*What needs to be done:* In the text about the EyeTV 250, how much does the device cost?
--- start of Reading text ---
Since I am such a die-hard veteran of the PVR, I found myself surprised at just how impressed I was with Elgato’s EyeTV 250. It wasn’t so much the PVR aspects of it, as I had seen it all before. What I really love most about the EyeTV 250 is that, as a video iPod owner, I now have an almost limitless amount of content.

Morally, emotionally, and financially I have a problem paying $1.99 for a TV show on iTunes specifically so I can watch it on my iPod. TV shows (at least for me) are not like songs, in that once I watch one, I rarely feel the need to watch it again. But with the 250, now I can put any show I want on my iPod, for FREE (well, free minus the $199 the EyeTV 250 costs).

And it’s so easy. If you have standard (non-Digital) cable, you can use the bundled EyeTV 2.3 software and the free online channel guide TitanTV to set up recordings by simply clicking on them, very similar to Tivo and Re-Play TV systems, but without the monthly subscription fees. And unlike traditional PVRs, you can also set EyeTV to take that recording, compress it into an iPod-friendly format, save it to iTunes, and sync it to your iPod.

For reasons I will not go into here (because they make my head and wallet hurt), I have BOTH Satellite TV and regular old analog cable at my house. The Eye TV works with both, although for Satellite (and Digital cable) you are relegated to recording only the output of your digital box. This is not a limitation of the 250, it is just cable and satellite providers like to encrypt their program streams, where standard cable does not.

The EyeTV 250 consists of both a hardware MPEG-1 and 2 encoding breakout box, and the award winning EyeTV software. Because the MPEG conversions are done via the external hardware, there is not a lot of heavy lifting required on the software side. This means the EyeTV 250 works great even on many older systems.
--- end of Reading text ---
--- start of Data rows ---
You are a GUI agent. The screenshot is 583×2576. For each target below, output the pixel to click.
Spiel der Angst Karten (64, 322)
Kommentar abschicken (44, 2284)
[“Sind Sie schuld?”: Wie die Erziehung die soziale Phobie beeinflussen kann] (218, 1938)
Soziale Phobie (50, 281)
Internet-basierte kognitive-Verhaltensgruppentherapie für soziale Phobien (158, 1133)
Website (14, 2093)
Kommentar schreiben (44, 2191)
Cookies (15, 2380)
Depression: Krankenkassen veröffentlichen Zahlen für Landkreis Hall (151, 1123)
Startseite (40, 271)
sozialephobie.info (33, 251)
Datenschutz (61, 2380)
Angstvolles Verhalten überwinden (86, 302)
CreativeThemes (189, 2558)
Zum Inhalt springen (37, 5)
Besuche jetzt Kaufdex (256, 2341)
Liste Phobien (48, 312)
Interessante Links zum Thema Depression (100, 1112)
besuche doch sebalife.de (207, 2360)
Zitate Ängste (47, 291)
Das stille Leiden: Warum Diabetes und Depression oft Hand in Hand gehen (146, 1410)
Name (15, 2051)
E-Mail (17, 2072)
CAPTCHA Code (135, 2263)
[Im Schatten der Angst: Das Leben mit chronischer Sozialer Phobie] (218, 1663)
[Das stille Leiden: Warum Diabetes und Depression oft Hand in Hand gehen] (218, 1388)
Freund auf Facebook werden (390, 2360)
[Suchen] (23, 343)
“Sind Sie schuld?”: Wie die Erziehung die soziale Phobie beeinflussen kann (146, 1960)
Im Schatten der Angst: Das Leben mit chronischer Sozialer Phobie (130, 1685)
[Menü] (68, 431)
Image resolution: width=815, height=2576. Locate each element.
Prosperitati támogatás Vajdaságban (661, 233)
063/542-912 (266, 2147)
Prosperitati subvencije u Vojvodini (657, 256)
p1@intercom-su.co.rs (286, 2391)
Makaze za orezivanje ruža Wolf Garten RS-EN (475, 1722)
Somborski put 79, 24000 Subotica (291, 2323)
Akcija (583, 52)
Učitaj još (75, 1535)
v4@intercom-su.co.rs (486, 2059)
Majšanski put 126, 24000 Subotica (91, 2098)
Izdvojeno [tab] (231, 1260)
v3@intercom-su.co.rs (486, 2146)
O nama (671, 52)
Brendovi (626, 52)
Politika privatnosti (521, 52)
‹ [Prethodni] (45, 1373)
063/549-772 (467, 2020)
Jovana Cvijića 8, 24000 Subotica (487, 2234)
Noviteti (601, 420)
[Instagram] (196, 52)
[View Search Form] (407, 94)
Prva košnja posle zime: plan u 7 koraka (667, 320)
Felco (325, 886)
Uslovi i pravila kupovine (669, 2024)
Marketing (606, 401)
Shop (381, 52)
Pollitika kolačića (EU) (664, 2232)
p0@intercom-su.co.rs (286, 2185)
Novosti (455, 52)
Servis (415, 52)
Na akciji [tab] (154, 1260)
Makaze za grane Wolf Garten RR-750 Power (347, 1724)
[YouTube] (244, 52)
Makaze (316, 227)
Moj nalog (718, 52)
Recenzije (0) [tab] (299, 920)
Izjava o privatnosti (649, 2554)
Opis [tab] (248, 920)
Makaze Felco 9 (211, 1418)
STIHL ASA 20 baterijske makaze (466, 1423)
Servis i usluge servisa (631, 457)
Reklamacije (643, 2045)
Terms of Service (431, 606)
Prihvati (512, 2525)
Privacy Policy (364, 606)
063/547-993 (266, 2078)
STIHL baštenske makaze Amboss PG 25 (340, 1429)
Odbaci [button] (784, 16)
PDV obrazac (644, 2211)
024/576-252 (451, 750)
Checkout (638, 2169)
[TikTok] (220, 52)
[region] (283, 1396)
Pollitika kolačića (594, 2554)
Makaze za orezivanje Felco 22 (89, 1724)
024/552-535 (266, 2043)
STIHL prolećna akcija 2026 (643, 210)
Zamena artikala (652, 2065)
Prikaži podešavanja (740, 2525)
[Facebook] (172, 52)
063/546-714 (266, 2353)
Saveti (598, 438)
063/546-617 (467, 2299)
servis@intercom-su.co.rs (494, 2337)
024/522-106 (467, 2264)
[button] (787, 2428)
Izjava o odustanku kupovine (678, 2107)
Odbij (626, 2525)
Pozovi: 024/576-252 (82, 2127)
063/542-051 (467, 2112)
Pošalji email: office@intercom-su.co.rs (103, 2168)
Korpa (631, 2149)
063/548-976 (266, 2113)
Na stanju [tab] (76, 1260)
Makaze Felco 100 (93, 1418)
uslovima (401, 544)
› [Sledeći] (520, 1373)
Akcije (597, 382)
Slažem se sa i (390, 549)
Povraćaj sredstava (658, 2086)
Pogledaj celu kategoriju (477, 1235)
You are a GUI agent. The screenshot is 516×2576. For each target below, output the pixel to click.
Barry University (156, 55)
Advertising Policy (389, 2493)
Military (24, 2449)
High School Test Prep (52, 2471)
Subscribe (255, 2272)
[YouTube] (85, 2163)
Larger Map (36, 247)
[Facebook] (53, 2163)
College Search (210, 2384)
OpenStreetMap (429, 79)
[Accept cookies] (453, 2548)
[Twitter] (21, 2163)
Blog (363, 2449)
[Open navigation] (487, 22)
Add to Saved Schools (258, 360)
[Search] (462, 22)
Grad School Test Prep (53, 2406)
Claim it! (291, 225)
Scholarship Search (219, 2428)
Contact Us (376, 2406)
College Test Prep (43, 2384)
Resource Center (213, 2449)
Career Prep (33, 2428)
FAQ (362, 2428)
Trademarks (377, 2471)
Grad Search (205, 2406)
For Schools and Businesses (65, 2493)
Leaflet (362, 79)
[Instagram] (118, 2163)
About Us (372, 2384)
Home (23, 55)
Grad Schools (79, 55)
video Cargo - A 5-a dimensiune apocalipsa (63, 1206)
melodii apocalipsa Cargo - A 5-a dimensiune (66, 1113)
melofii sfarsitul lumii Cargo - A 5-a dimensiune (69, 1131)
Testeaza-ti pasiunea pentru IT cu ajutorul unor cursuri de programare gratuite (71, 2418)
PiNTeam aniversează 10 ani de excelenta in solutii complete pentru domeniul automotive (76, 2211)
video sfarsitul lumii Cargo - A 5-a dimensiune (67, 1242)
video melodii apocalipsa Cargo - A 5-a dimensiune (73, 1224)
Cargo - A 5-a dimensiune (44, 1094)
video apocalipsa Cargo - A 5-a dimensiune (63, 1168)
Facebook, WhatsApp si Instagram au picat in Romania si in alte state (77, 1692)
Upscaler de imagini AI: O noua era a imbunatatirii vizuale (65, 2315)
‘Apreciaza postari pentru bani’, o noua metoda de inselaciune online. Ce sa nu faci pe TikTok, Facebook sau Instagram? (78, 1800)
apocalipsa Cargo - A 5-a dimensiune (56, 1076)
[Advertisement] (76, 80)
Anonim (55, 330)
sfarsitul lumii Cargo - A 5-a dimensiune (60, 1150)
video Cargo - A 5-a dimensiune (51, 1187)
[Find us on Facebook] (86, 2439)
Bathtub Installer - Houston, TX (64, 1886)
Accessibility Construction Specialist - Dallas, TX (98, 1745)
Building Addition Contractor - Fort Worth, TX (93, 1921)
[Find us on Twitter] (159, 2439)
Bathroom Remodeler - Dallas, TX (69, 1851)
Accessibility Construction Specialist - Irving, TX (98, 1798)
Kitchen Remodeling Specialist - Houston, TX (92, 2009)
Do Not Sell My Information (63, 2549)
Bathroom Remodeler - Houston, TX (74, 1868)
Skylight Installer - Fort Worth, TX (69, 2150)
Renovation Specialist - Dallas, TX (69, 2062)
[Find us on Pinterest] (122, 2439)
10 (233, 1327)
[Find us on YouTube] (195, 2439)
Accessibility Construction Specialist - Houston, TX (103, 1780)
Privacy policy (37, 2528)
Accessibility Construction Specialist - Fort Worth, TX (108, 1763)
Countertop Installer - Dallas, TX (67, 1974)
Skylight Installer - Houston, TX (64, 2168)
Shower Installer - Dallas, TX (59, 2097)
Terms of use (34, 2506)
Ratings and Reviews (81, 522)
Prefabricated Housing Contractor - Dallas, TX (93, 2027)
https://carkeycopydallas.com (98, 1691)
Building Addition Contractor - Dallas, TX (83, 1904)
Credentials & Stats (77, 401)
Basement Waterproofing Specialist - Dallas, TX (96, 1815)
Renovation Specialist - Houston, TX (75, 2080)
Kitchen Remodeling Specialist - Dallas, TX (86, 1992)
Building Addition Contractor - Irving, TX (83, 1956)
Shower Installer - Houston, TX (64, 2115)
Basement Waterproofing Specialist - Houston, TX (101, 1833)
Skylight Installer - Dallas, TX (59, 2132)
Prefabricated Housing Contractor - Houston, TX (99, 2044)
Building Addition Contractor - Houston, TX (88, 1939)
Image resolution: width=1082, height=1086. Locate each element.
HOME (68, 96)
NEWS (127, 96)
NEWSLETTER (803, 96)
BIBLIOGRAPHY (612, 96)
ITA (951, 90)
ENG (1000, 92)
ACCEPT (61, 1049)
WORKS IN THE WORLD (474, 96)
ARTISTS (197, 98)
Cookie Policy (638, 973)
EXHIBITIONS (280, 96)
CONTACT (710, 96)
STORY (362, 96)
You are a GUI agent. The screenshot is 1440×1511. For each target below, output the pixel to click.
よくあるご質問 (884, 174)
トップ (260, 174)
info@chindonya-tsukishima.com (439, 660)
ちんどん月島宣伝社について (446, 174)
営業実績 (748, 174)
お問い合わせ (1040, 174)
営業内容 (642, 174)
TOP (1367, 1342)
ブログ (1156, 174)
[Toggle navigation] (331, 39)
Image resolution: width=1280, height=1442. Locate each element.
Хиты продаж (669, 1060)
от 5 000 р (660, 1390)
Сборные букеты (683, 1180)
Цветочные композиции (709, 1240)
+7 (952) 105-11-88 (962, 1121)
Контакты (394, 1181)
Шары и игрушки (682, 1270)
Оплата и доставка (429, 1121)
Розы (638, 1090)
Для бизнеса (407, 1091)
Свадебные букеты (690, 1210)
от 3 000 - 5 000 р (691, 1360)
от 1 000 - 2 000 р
--- end of Data rows ---
*Answer to the exercise:* $199